Don't look back. Something might be gaining on you. That aphorism from baseball Hall of Famer and sage Satchel Paige might be sound advice in baseball, but not necessarily for our economic future.

InformationWeek Staff, Contributor

November 2, 2005

2 Min Read

"Don't look back. Something might be gaining on you." That aphorism from baseball Hall of Famer and sage Satchel Paige might be sound advice in baseball, but not necessarily for our economic future.An upsurge in the quantity and quality of college graduates--especially in math, sciences, and engineering, all fields related to IT--is emerging from developing nations, spawning a shift in the relative education advantage that advanced countries have benefited from for centuries, according to an analysis released this week by The Conference Board, a global business group.

The fact that developing countries are experiencing gains in education is good news for Planet Earth, but raises concerns here as competition intensifies for the almighty dollar, and euro, and yen, and yuan.

Conference Board chief economist Gail Fosle says the world economy may achieve near universal literacy within a generation given recent trends in primary education. Within decades, she says, emerging markets will generate increasingly large number of college graduates in all fields.

Writing in her monthly newsletter, StraightTalk, Fosle says improvements in education in developing nations bode well for the development process and these countries' ability to initiate institutional change consistent with their own cultures and economic values.

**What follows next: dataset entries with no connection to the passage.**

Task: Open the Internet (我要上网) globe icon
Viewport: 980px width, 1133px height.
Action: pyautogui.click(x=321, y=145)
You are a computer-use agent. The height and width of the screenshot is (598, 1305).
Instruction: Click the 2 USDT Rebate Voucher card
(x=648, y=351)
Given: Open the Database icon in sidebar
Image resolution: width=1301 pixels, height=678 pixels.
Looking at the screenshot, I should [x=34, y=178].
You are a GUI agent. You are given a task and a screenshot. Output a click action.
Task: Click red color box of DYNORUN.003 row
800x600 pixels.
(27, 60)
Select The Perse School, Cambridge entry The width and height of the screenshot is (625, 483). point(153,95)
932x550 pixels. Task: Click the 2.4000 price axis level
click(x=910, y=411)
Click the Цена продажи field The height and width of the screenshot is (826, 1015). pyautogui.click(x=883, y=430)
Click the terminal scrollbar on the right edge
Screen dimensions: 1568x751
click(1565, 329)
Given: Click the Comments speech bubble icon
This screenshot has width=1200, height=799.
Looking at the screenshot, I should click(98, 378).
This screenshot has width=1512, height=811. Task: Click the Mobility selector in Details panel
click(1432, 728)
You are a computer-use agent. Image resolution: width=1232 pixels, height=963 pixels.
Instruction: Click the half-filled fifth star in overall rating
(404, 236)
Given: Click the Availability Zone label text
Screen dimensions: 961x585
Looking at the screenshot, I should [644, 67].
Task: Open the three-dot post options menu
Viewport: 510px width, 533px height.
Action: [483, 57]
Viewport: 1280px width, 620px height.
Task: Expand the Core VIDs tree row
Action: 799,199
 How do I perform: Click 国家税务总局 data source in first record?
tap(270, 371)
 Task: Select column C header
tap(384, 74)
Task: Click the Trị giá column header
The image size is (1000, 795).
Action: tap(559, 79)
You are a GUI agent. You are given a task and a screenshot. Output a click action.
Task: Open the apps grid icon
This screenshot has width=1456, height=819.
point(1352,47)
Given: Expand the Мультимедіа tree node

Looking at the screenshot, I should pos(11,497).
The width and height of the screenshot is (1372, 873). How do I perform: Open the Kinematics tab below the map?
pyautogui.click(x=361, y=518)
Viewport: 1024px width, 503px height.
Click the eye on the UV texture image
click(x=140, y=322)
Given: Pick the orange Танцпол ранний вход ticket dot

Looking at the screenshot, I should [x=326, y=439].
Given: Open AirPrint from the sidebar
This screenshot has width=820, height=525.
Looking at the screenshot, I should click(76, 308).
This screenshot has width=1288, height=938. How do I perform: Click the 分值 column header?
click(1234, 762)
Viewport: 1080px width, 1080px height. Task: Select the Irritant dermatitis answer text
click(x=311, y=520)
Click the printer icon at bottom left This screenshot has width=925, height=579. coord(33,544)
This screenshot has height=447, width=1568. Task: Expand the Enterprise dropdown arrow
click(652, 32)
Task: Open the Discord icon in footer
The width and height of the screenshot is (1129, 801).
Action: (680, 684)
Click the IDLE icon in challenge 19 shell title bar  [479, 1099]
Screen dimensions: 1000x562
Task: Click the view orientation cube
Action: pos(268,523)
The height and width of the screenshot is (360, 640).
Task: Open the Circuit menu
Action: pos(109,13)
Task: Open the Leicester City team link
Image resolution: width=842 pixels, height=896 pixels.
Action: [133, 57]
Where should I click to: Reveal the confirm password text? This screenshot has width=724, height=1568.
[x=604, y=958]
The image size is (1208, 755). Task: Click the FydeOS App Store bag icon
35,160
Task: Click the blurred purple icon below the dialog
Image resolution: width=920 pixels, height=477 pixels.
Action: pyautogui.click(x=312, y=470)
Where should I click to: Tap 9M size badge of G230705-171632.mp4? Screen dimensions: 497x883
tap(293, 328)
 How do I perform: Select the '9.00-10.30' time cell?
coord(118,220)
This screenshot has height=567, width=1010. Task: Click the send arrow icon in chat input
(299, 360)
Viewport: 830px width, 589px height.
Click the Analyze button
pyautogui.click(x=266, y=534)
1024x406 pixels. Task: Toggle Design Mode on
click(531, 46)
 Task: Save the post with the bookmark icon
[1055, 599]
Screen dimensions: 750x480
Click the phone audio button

But, she says it also suggests that the competition workers feel in advanced countries today from the unleashing of this new economic energy will likely increase exponentially.

"The gradual, but striking, convergence in educational access around the globe indicates that the huge gaps in the quality of the workforce between advanced economies and emerging markets are beginning to close," Fosler says. "What has been an enormous advantage in terms of organizational skill, problem solving, technology development, literary expression and creative arts--just to mention a few key area--is fading. Not only can work be done in all parts of the world through the use of information and communication technology, but during the next 10 to 20 years it is as likely that it will be initiated in the developing world as it is in advanced economies."

Sorry, Satchel, but we need to look over our shoulders to compete economically in the coming decades.